Periferias concentram 87% das bibliotecas comunitárias
Mais de 65% dessas bibliotecas foram criadas por coletivos – grupos de pessoas do território e movimentos sociais
A pesquisa Bibliotecas Comunitárias no Brasil: Impacto na formação de leitores mostrou que 86,7% dessas bibliotecas estão localizadas em zonas periféricas de áreas urbanas em regiões de elevados índices de pobreza, violência e exclusão de serviços públicos. Do restante, 12,6 % delas estão em zonas rurais e apenas 7% em área ribeirinha.
“Descobrimos que essas bibliotecas estão, em sua maioria, em regiões periféricas. Mas uma grande característica é que essas bibliotecas estão onde o poder público não chega. Elas surgem por essa vontade da comunidade em ter esses espaços, que muitas vezes são os únicos espaços culturais nos territórios”, disse Luís Gustavo dos Santos, mediador de leitura e um dos pesquisadores.
O estudo foi coordenado pelos Grupo de Pesquisa Bibliotecas Públicas do Brasil, da Universidade Federal do Estado do Rio (Unirio), o Centro de Estudos de Educação e Linguagem da Universidade Federal de Pernambuco (UFPE) e o Centro de Cultura Luiz Freire (PE).
Outro dado revelado foi que 66,5% das bibliotecas foram criadas por coletivos – grupos de pessoas do território e movimentos sociais. A prática da leitura compartilhada também faz parte da identidade da maioria das bibliotecas pesquisadas.

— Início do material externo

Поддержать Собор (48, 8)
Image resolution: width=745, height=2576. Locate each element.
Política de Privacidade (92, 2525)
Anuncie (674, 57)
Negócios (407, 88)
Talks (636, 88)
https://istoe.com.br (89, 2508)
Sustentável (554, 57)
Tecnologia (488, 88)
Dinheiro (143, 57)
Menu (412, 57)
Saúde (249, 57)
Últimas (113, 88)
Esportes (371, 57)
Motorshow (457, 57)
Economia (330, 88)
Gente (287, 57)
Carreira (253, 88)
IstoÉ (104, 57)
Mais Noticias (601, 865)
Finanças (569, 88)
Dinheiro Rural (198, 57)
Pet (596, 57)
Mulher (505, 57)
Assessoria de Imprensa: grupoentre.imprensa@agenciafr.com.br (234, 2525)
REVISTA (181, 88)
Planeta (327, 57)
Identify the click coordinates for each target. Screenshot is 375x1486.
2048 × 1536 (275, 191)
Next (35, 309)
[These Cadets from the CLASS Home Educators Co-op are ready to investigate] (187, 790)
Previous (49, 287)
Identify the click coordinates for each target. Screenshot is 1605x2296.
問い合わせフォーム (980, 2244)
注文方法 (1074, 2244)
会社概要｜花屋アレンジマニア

A amostra para a pesquisa incluiu 143 bibliotecas, sendo 92 integrantes da Rede Nacional de Bibliotecas Comunitárias (RNBC) e as outras 51 sem vínculo com a rede, em 15 estados e o Distrito Federal. As bibliotecas comunitárias são aquelas criadas e mantida pela sociedade civil. Os pesquisadores destacam a luta das comunidades para conquistar e garantir seu direito nesses territórios marcados pela exclusão de políticas públicas de cultura e educação.
A pesquisa mostrou que as bibliotecas são acessíveis e estão envolvidas com suas comunidades, seus espaços são pensados para assegurar práticas de leitura compartilhada, têm acervos que priorizam o letramento literário, a gestão é compartilhada e que a população identifica a biblioteca e os mediadores de leitura como referências.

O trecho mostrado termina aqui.